6.    Mycolactone. Mycobacterium ulcerans produces this toxin which causes skin and muscle necrosis.


Summary

1.    Cellulitis is caused by bacteria producing hyaluronidase, the spreading factor.

2.    Clot formation is caused by bacteria producing coagulase.

3.    Clot dissolution is caused by bacteria producing fibrinolysin.

4.    Abscess formation is caused by bacteria producing lipase.

5.    Bacterial resistance to IgA is mediated by bacterial production of IgA protease.

6.    Degradation of hair, nails and tendons is promoted by bacteria producing collagenase.

7.    Anemia may be the result of bacteria producing hemolysin or phospholipase.

8.    Leukopenia may be due to bacteria producing leukocidins.

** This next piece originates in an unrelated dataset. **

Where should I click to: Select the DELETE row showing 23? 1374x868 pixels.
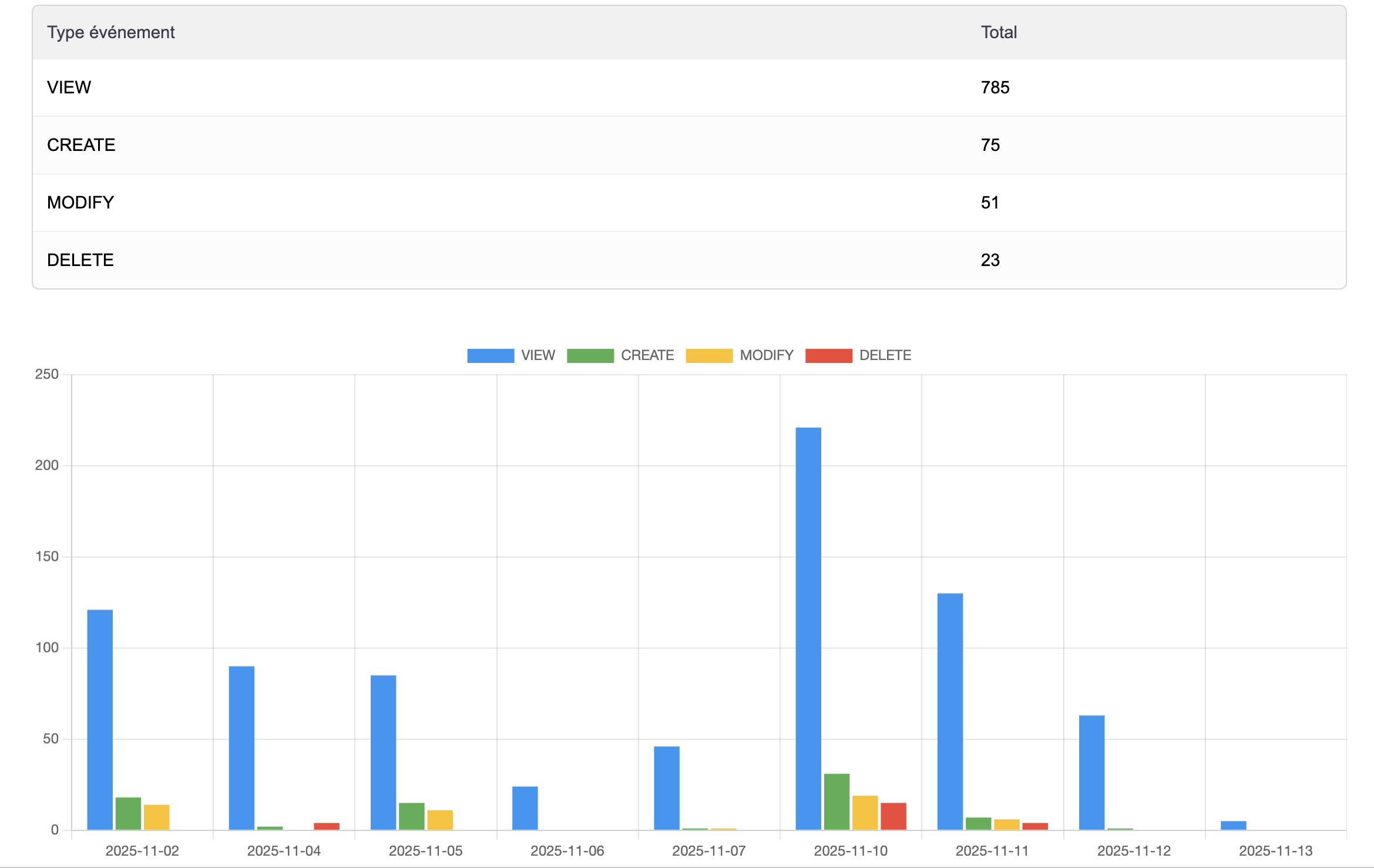688,260
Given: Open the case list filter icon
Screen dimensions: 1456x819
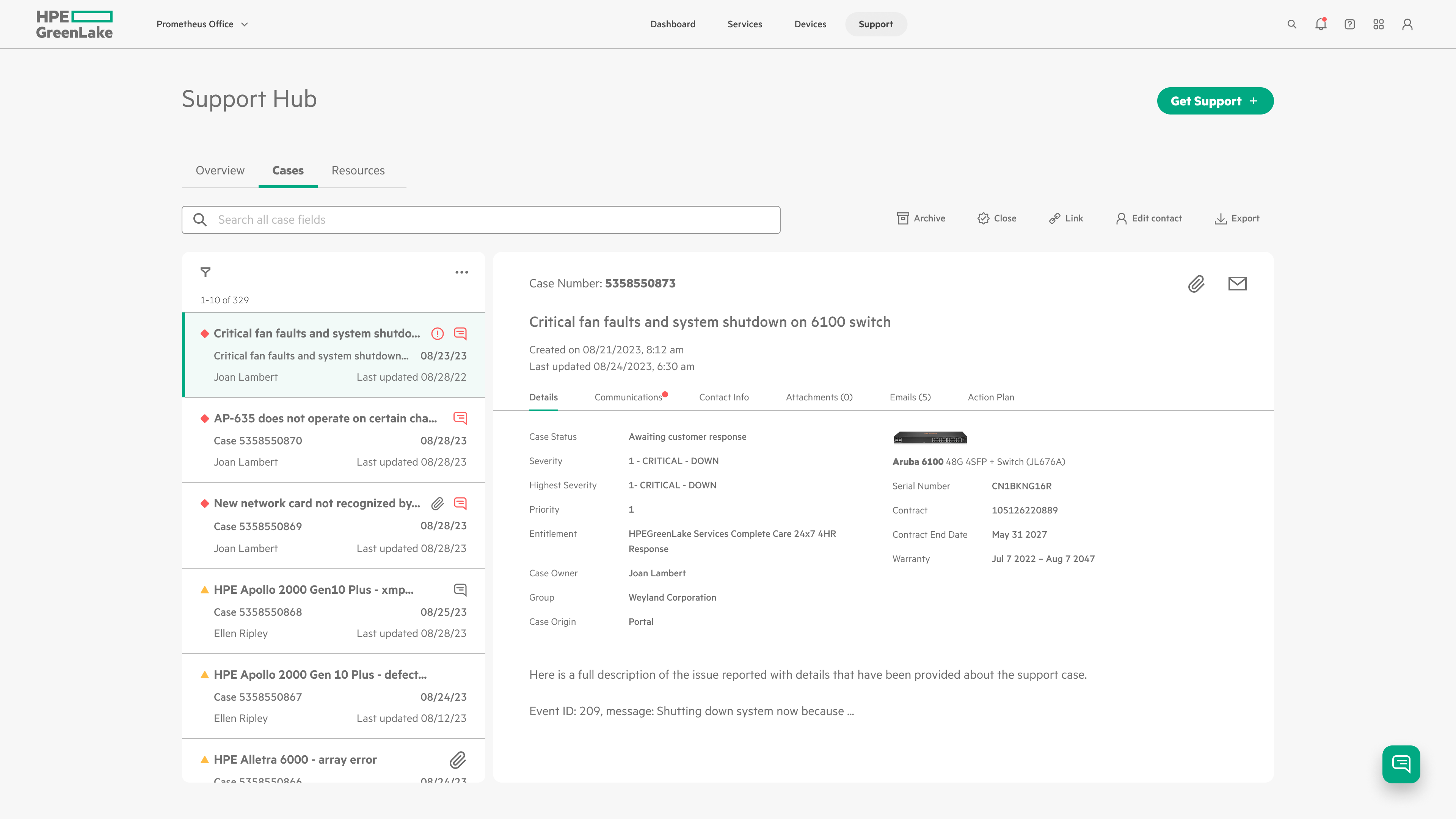Looking at the screenshot, I should [205, 273].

9.    Many bacteria produce a toxin, ADP-ribosyl transferase, that promotes the transfer of adenine diphosphate ribose from nicotinamide adenine dinucleotide (NAD) to various proteins, thus inactivating those proteins. Toxins acting in  this way include the diphtheria toxin, Pseudomonas aeruginosa exotoxin A and exoenzyme S, Cholera toxin, Escherichia coli labile toxin and whooping cough toxin.

10.    Shiga toxin binds to the 60S portion of the human ribosome causing neurotoxic, cytotoxic and enterotoxic effects.

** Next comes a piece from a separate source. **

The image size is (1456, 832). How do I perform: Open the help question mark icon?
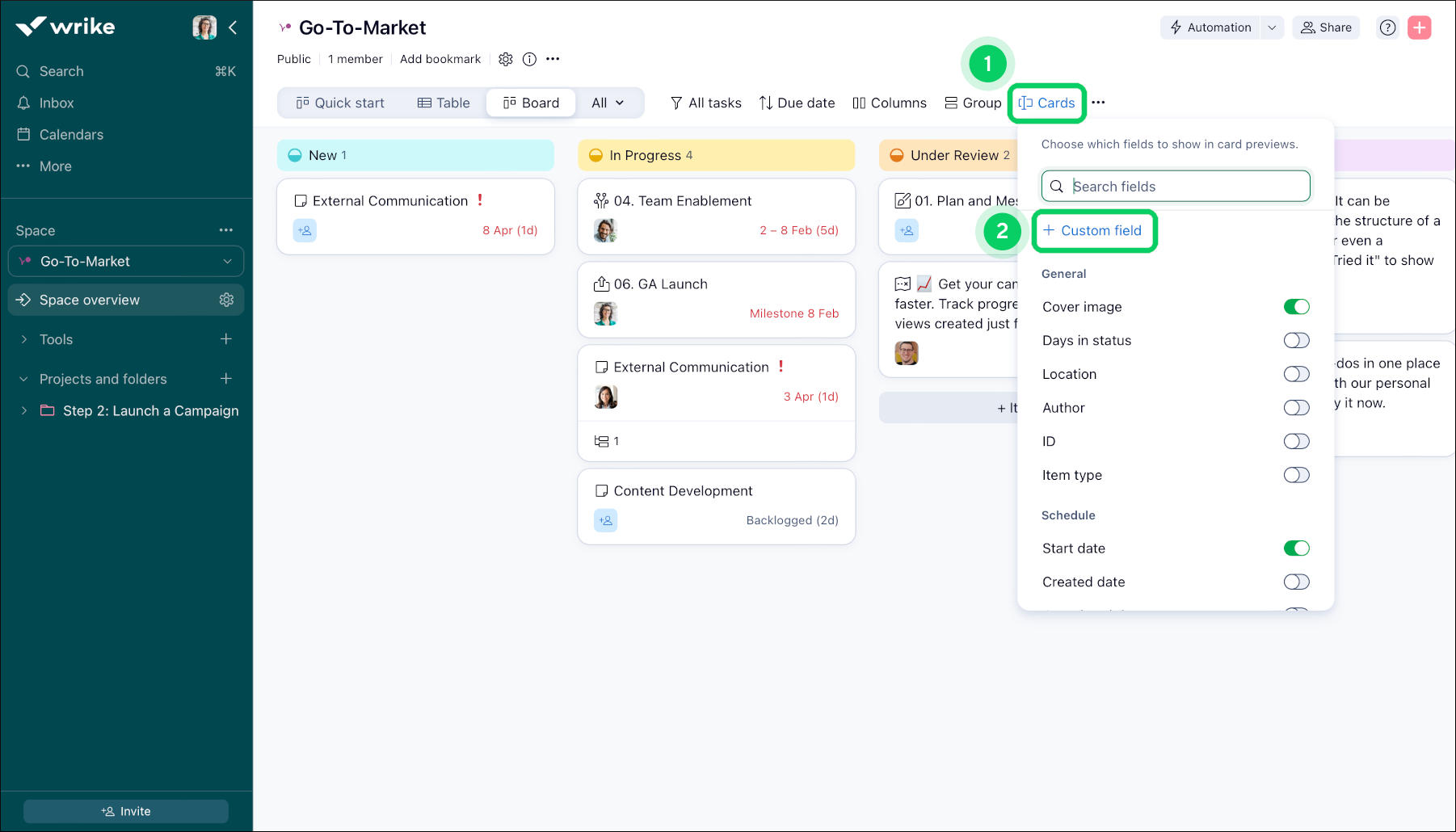pos(1387,27)
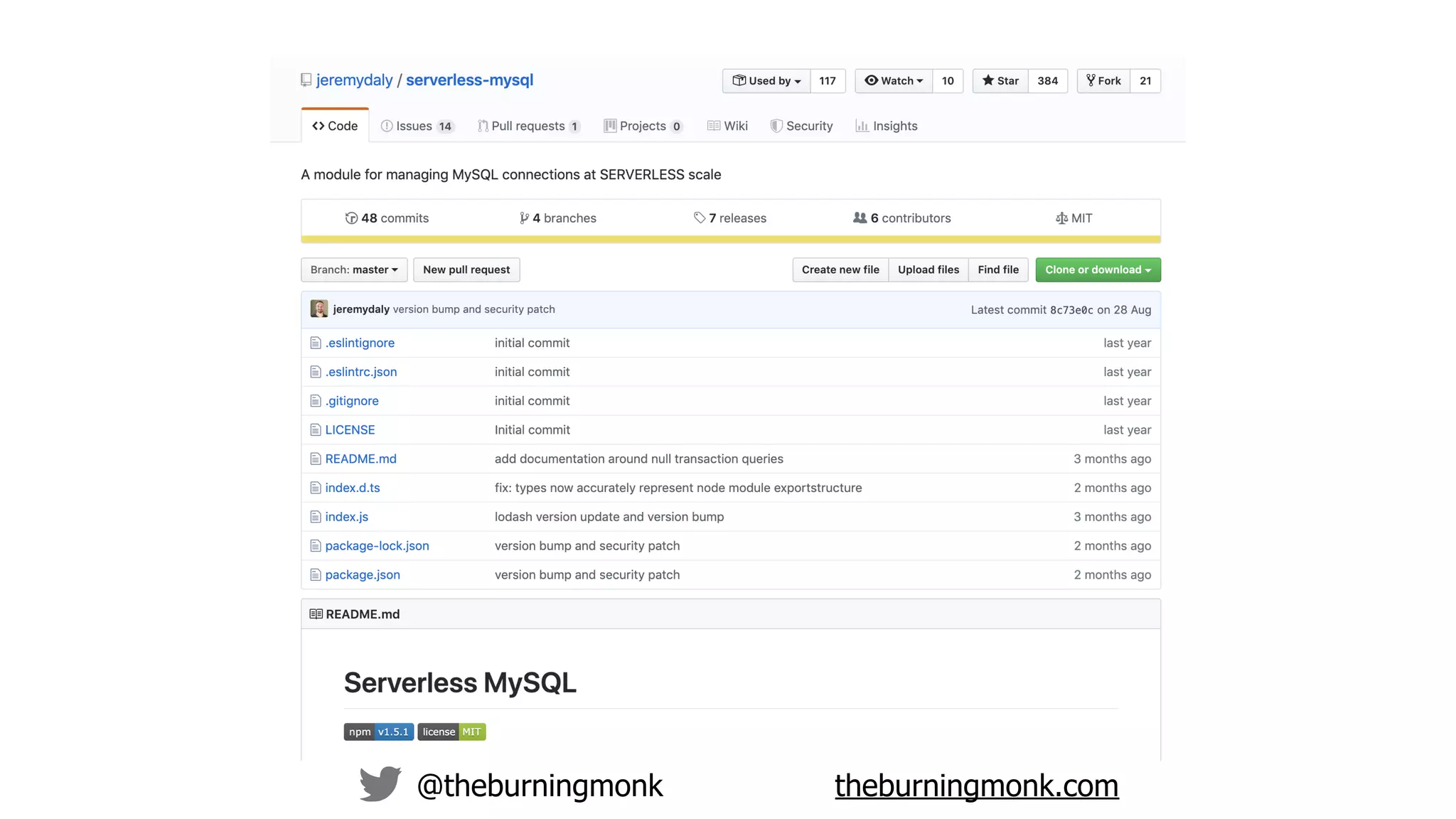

11.    Anthrax toxin causes dermal necrosis.

12.    Tetanus toxin blocks the release of cholinesterase at the myoneural junction, thus causing muscle spasm.

13.    Botulinum toxin blocks the release of acetylcholine at the myoneural junction, thus causing muscle flaccidity.

14.    Pyocyanin produced by P. aeruginosa binds to human cell flavoprotein, thus blocking electron transport via the cytochrome system.

15.   Bordetella pertussis produces an adenylate cyclase which inhibits and/or kills white blood cells.

16.   Shigella flexneri produces a NAD glycohydrolase which destroys human cell NAD, thus blocking cellular
        metabolism.

17. Staphylococcus aureus produces an exfoliating toxin and a toxic shock syndrome toxin which cause desquamation of skin.

18. Streptococcus pyogenes produces an erythrogenic toxin similar to the toxic shock syndrome toxin of S. aureus.